§ **SELECTED TEXT**:
As you read about the speech, consider the audience that evening, the topics of each story, and details he shares.
McRaven says he will share three stories. His father was a career air force officer and the family lived abroad. As a child he loved to watch Superman and when he visited New York with his father, he kept looking up. Finally, his father asked what he was looking for and young Bill told him. His father turned and pointed to a police officer. Son, that is Superman right there. My daughter was sitting at my table, having listened to the Make-your-bed speech more than ten times, she smiled. She tells me later, that she knew the story was for the firemen and the first responders, many who were in the room.
President Obama asks me to confirm that it was Bin Laden, McRaven says. He has to do a positive identification of the body. Bin Laden was known as the Pacer, because he was notorious for walking back and forth, something they picked up from surveillance. Bin Laden was also tall, six-feet-four inches to be exact. McRaven checks the remains. The face was pretty bad but looked like Bin Laden. McRaven is six-feet-two inches tall and he was about to lie down beside the body to confirm the height. He stops himself, realizing that an admiral doing that may not be appropriate. He looks around and calls over a young soldier, asks him his height, and has him lie down. Yep. He gets back to the President, who listens to McRaven. The mission had required sending in a back-up Chinook when a Black Hawk had crashed inside the compound.*
Obama says to me, ‘Bill, we give you an 84-million dollar helicopter and you don’t have an 8 dollar measuring tape?‘ The audience erupts in cheers.

§ **EXERCISE DESCRIPTION**: Using the account of McRaven's speech above, decide whether each statement agrees with it, answering yes or no and quoting the words that settle it. (a) McRaven lay down beside the body himself to check the height. (b) Bin Laden was six feet four inches tall. (c) McRaven's father pointed to a firefighter as Superman.

§ **RECORDS**:
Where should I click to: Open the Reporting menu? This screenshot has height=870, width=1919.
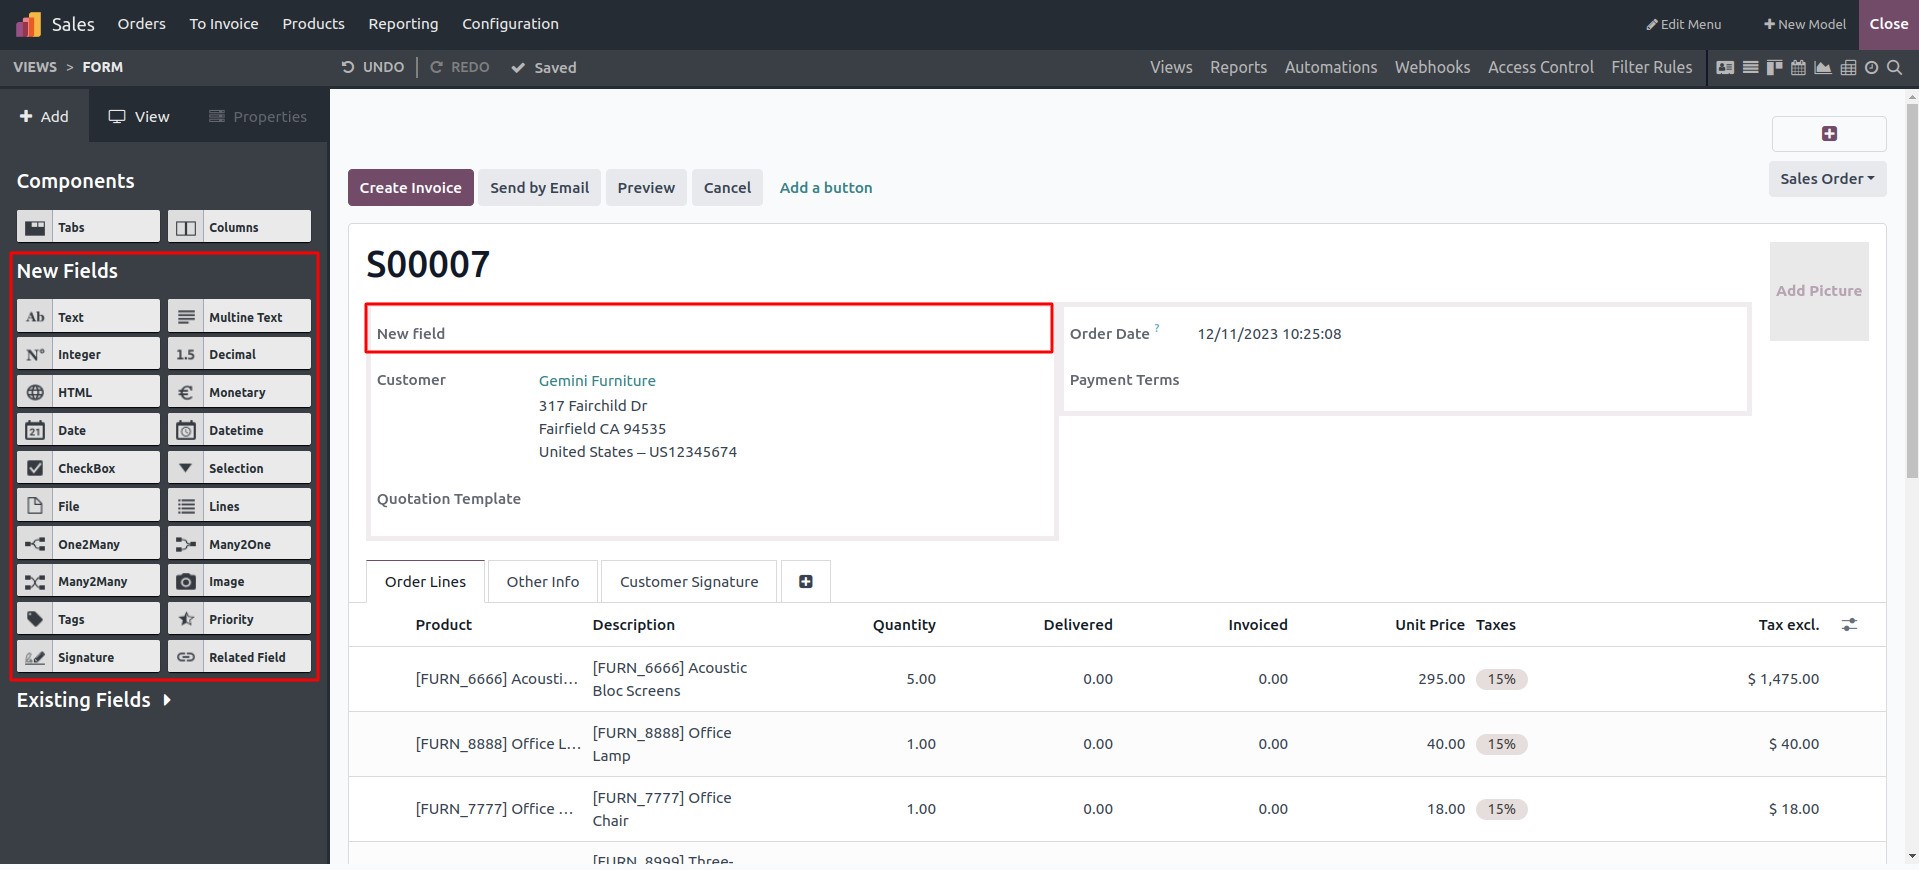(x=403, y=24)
--
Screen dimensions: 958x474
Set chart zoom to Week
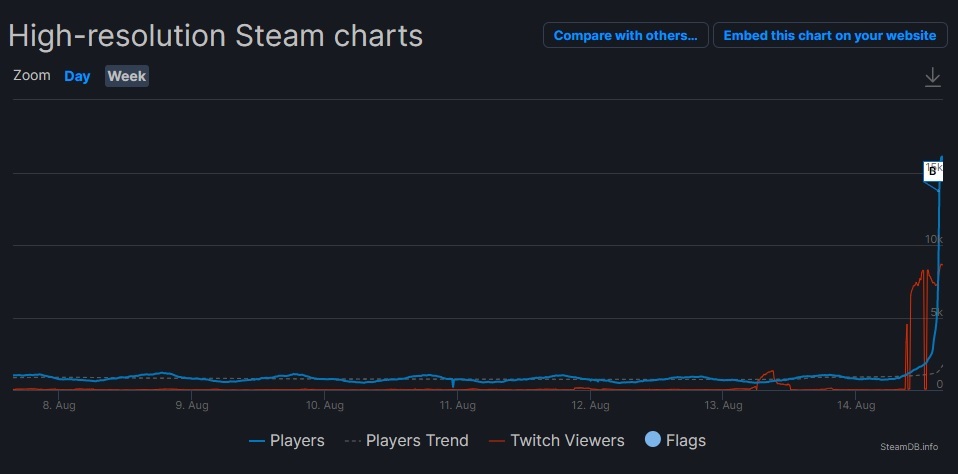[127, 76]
--
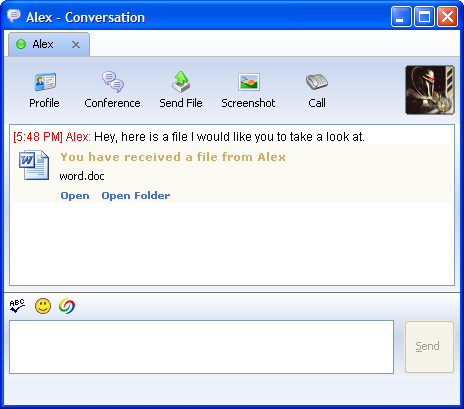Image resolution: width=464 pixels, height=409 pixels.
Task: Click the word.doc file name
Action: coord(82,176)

§ **SOLUTION**:
(a) No: "He stops himself, realizing that an admiral doing that may not be appropriate."
(b) Yes: "Bin Laden was also tall, six-feet-four inches to be exact."
(c) No: "His father turned and pointed to a police officer."